*Exercise text:*
· · · ·

Sunday, October 2, 2011

Stand By Them


This will be my last post on this subject for a while. Boyko Borissov predicted that the subject will be be used as a political football for the Presidential elections and I have no wish to contribute to that particular circus.

The comments expressed on this blog are personal. I try to research when I can but my resources are limited. I have used information from Amnesty International and the Bulgaria Helsinki Committee. Regrettably, there are no reputable English language local media sources on this subject which don't reflect similar racial prejudices to those we have seen this week.

I have also used Wikipedia for some historical perpectives and I include the links below. Some of the material is eye watering. Finally, I am also attaching a link to an Amnesty International Report on the Violations of the rights of Roma in Europe published last year. It makes depressing reading.  I also outline below the main extracts which mention Bulgaria. I have to say that the situation in Bulgaria, bad as it is, pails when you read what is happening in other countries. There is no appetite for change here (at least no progressive appetite). It seems little will be done.

Bulgarians deeply resent, what they feel is, an anti-Bulgarian bias abroad. At times they are right to do so.  Notwithstanding that, it is to external help that the Roma look for support because there is very little here. It is to be hoped that the EU community does not lose sight of its 20 million Roma citizens and that it keeps a watchful eye on developments in the coming months and years. And if that is xenophobically seen as interference in Bulgarian affairs, so be it.

· · · ·

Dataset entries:
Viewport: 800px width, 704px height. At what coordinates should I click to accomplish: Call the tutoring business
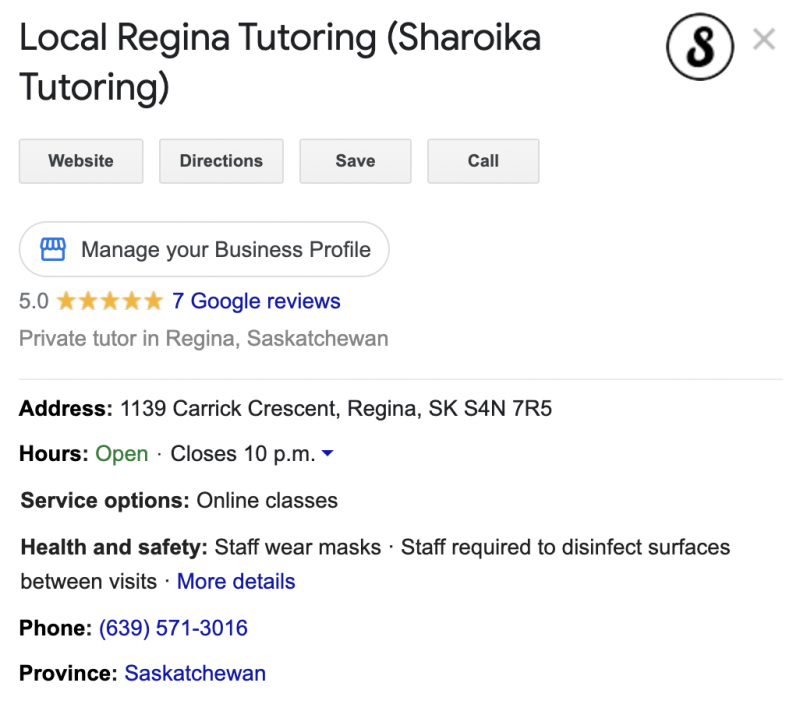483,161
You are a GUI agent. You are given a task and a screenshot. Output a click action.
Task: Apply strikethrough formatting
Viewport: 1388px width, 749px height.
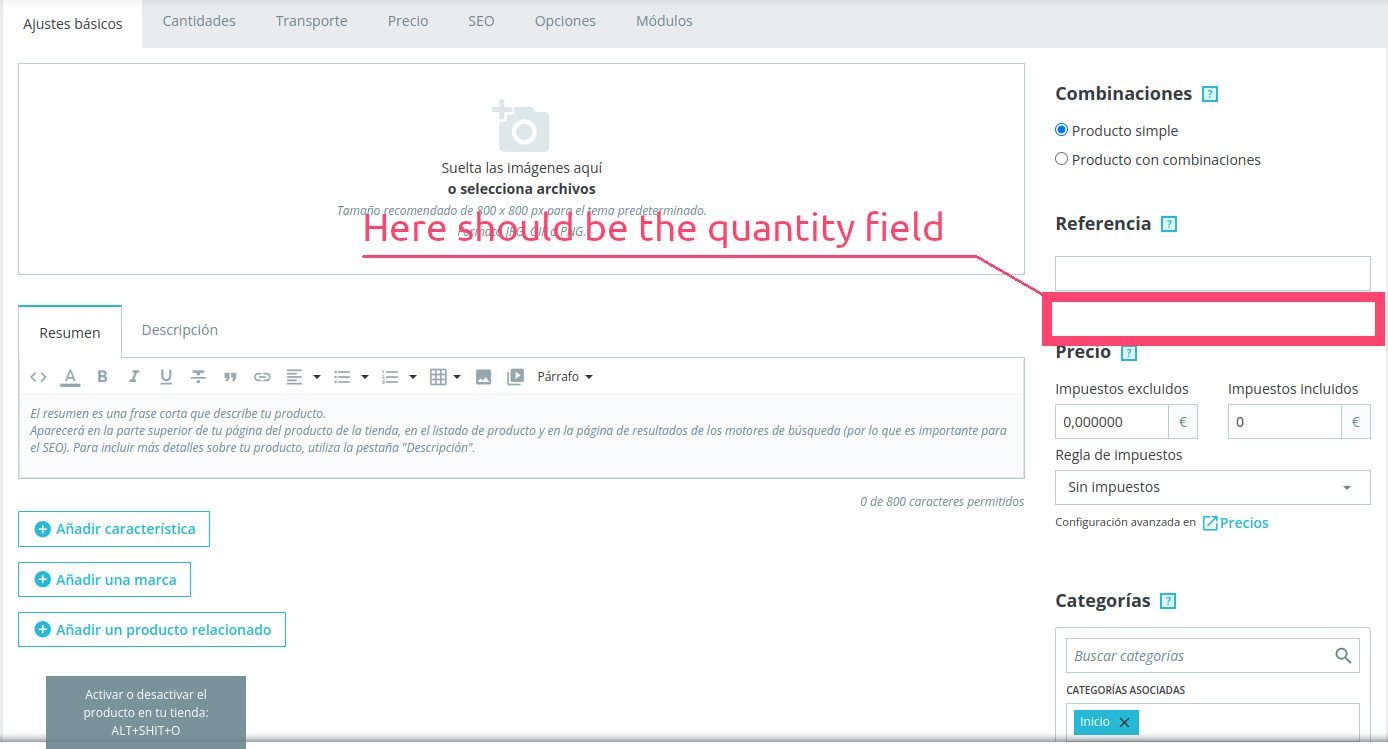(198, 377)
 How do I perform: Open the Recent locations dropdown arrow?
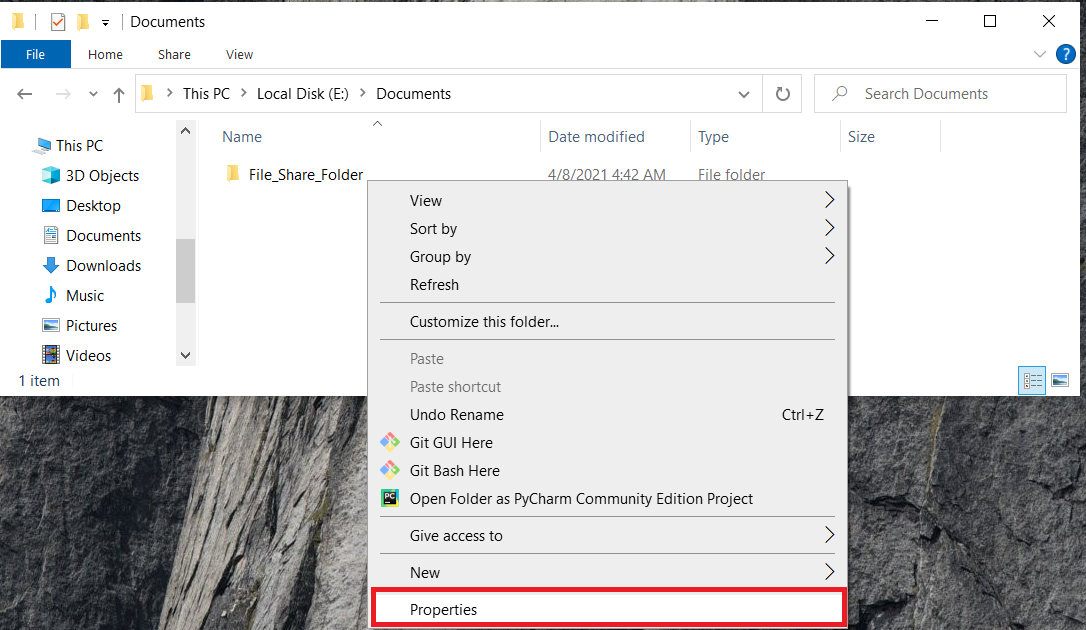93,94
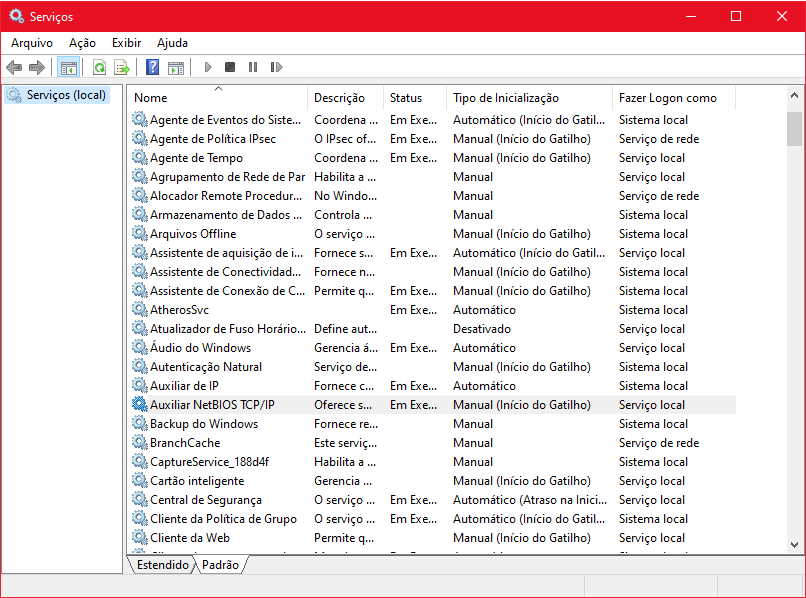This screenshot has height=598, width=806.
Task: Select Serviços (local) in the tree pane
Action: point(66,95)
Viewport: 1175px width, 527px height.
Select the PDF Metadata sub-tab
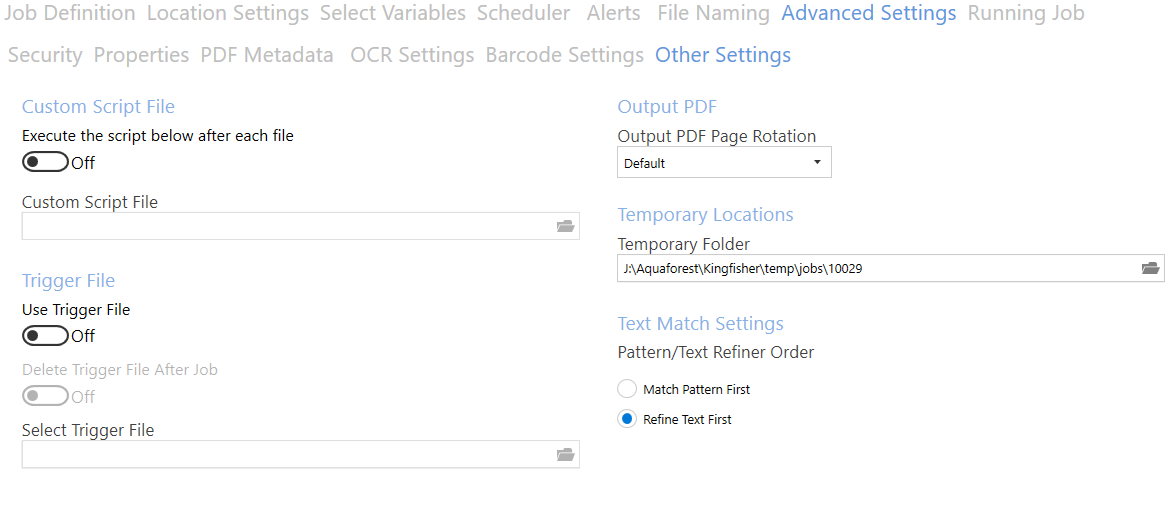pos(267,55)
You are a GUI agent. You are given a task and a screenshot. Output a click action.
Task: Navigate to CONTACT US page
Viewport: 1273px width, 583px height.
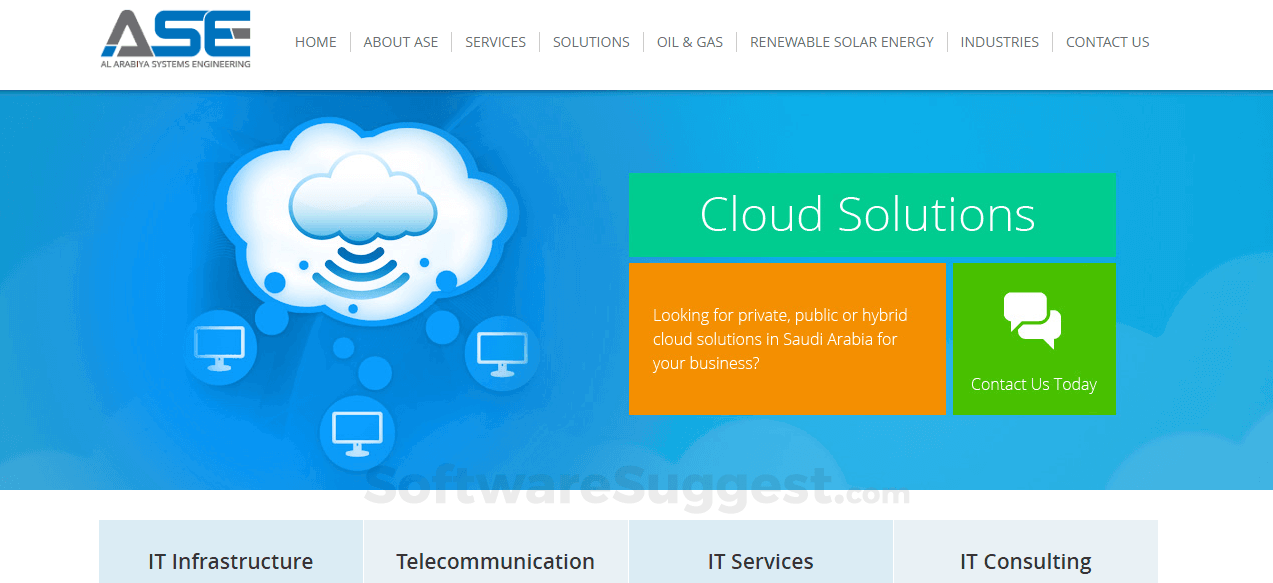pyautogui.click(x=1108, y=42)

· · · ·

*Task details:* Write what comes next in the blog post about the treatment of the Roma in Bulgaria, picking up after its last sentence. The records have no connection to the blog post.

*Written response:*
Amnesty International Report Main Points:
  • A detailed survey of 402 working aged Roma men and women carried out by the European Roma Rights Centre (ERRC) in 2006 in Bulgaria, the Czech Republic, Hungary, Romania and Slovakia found that only 38 per cent were in paid employment; almost two thirds reported that they had been refused employment because they were Roma. 
  • Victims of forced evictions can lose their possessions, social contacts, jobs and have their schooling disrupted and are often at risk of further human rights violations. They also often end up homeless. Amnesty International has documented forced evictions in Greece, Italy, Romania, Bulgaria and Serbia. 
  • In 2008, the European Committee of Social Rights (the Committee) found Bulgaria in violation of Articles 11 and 13 of the European Social Charter (the Charter), which guarantee the right to protection of health, for failing to provide adequate medical assistance to Roma. 
  • A study published in 2007 by the Open Society Institute found that in Romania and Bulgaria 15 per cent of Romani children never enrol in the education system, while drop-out rates for Roma are four to six times higher than the national average.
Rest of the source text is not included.